Die Reichweite des Art. 3 Abs. 3 S. 2 GG und seine Bedeutung werden in der angegriffenen Entscheidung nicht erkannt. Die Auswirkungen des Zivilrechts werden nicht berücksichtigt. Durch die Ansicht des KG, dass die Beschwerdeführerin nicht unter den Schutzbereich von § 19 Abs. 1 Nr. 1 AGG falle, kam es mur zu einer Auslegung des zivilrechtlichen Benachteiligungsverbots unter den Grundrechten.

Es sei dahingestellt, ob auch eine unmittelbare Benachteiligung vorliegt, da zumindest eine mittelbare Benachteiligung vorliegt. Diese ist gegeben, wenn eine zunächst neutral erscheinende Vorschrift Personen u.a. wegen ihrer Behinderung gegenüber anderen Personen benachteiligt, ohne dass eine sachliche Rechtfertigung gegeben ist. Ein Verbot, das nach außen hin neutral formuliert erscheint, kann also benachteiligen. So verhält es sich bei dem Verbot, den Hund in die Praxis mit zu bringen. Die Beschwerdeführerin ist dadurch nicht in der Lage, die Praxisräume zu durchqueren. Dies ist aber jeder sehenden Person möglich.

Aus Sicht des KG wurde die Beschwerdeführerin nicht daran gehindert, selbst durch die Räume der Orthopädischen Praxis zu gehen. Lediglich das Verbot, die Hündin durch die Praxis laufen zu lassen, stelle eine Hinderung dar. Das KG stellt darauf ab, dass die Beschwerdeführerin andere Personen um Hilfe bitten soll, die nicht behindert sind. Darin würde eine Abhängigkeit der Beschwerdeführerin gegenüber den Nichtbehinderten geschaffen. Ein Vergleich mit anderen Behinderten wird nicht vorgenommen. Zudem wird außer Acht gelassen, dass es für die Beschwerdeführerin notwendig ist, sich in die Obhut eines Fremden zu begeben, ohne dass ihre Hündin dabei ist, und ohne dass die Beschwerdeführerin dies wünscht. Sie muss sich dabei von der ihr fremden Person führen, im Rollstuhl schieben oder anfassen lassen. Hierin bestünde eine Bevormundung der Beschwerdeführerin, da sie nicht mehr selbst über ihre persönliche Sphäre entscheiden könnte.

Eine Rechtfertigung der Benachteiligung ist sachlich nicht zu rechtfertigen.

* **Zu bearbeiten**: Wann liegt laut Textblock eine mittelbare Benachteiligung vor? Bitte antworten Sie in einem Satz. Die Daten sind eigenständiges Material und gehören nicht zum Textblock.

* **Entnommenes Material**:
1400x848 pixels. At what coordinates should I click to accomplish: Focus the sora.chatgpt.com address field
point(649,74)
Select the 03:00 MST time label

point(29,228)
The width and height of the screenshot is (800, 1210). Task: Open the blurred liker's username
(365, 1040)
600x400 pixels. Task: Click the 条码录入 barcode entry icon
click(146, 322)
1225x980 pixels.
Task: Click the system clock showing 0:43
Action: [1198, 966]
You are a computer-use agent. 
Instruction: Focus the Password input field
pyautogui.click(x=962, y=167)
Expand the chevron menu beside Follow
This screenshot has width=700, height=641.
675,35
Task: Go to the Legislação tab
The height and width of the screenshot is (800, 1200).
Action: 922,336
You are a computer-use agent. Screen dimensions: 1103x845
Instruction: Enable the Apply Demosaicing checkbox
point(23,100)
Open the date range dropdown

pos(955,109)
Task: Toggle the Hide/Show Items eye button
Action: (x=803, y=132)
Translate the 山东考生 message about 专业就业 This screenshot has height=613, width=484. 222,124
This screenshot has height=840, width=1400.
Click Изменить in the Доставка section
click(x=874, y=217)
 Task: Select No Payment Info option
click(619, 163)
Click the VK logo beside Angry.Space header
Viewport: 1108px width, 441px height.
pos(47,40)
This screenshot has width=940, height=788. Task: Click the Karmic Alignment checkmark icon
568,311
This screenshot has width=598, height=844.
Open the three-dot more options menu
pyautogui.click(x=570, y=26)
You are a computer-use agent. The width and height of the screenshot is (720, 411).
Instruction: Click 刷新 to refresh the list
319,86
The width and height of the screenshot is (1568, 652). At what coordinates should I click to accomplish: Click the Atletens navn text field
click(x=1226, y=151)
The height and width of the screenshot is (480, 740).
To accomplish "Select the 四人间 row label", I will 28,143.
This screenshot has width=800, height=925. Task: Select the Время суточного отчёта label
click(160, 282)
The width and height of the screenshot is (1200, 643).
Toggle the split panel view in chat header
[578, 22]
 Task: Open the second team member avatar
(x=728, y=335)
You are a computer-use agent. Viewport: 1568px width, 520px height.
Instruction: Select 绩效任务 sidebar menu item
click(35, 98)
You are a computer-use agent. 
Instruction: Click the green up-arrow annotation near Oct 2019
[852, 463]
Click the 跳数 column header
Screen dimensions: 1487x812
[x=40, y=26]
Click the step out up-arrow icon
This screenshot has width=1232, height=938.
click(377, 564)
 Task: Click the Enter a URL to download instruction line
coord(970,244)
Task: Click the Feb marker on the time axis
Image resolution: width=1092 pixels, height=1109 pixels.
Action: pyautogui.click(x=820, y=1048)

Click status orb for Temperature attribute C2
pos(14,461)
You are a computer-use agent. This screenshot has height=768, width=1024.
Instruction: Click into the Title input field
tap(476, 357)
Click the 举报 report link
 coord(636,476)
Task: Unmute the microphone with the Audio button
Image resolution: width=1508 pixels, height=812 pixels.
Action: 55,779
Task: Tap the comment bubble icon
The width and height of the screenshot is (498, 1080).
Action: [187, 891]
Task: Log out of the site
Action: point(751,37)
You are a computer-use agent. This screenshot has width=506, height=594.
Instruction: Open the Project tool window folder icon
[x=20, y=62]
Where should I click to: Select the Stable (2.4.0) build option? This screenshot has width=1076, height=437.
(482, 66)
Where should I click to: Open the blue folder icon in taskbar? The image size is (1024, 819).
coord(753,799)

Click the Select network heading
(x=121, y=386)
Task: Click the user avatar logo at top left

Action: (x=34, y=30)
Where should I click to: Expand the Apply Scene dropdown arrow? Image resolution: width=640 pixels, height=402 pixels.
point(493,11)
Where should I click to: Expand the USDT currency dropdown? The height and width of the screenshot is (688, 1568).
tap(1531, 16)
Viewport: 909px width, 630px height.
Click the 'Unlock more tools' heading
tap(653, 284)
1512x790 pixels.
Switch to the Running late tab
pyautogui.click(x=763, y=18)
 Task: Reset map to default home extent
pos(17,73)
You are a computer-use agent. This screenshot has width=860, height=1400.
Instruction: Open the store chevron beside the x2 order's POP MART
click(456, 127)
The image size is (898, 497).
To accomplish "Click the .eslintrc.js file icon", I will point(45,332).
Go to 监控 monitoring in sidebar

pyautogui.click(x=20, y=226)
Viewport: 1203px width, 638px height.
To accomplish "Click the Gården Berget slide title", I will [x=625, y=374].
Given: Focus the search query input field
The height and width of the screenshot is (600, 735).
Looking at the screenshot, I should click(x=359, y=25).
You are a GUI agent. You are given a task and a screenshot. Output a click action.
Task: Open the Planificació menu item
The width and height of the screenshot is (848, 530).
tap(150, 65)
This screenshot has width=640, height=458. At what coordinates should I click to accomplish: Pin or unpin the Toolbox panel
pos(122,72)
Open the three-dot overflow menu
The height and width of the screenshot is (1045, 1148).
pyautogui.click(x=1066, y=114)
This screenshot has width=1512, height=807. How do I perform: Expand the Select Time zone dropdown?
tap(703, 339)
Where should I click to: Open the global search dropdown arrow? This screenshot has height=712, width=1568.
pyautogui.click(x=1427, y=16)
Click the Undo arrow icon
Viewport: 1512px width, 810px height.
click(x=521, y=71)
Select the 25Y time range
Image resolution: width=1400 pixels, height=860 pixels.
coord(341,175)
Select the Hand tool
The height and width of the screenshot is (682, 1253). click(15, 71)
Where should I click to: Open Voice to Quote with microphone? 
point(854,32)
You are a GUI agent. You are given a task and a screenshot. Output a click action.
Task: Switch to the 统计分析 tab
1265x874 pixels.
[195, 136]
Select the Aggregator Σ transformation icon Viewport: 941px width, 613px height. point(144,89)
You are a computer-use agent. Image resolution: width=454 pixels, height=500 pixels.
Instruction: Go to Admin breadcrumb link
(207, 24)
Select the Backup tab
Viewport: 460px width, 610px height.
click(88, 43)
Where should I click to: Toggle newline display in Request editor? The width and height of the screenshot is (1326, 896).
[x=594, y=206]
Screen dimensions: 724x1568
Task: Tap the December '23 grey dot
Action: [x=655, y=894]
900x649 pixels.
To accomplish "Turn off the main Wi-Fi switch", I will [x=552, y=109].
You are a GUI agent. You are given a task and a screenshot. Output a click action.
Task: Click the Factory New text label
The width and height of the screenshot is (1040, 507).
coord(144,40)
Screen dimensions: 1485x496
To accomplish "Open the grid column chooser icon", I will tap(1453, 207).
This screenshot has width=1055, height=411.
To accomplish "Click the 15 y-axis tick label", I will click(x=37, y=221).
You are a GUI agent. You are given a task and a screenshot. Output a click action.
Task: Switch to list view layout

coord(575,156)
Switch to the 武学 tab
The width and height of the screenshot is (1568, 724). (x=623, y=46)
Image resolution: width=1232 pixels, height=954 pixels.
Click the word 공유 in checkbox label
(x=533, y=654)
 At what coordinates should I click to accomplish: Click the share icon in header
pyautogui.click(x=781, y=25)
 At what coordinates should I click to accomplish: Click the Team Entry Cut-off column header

* **Antwort dazu**: Eine mittelbare Benachteiligung liegt vor, wenn eine zunächst neutral erscheinende Vorschrift Personen u.a. wegen ihrer Behinderung gegenüber anderen Personen benachteiligt, ohne dass eine sachliche Rechtfertigung gegeben ist.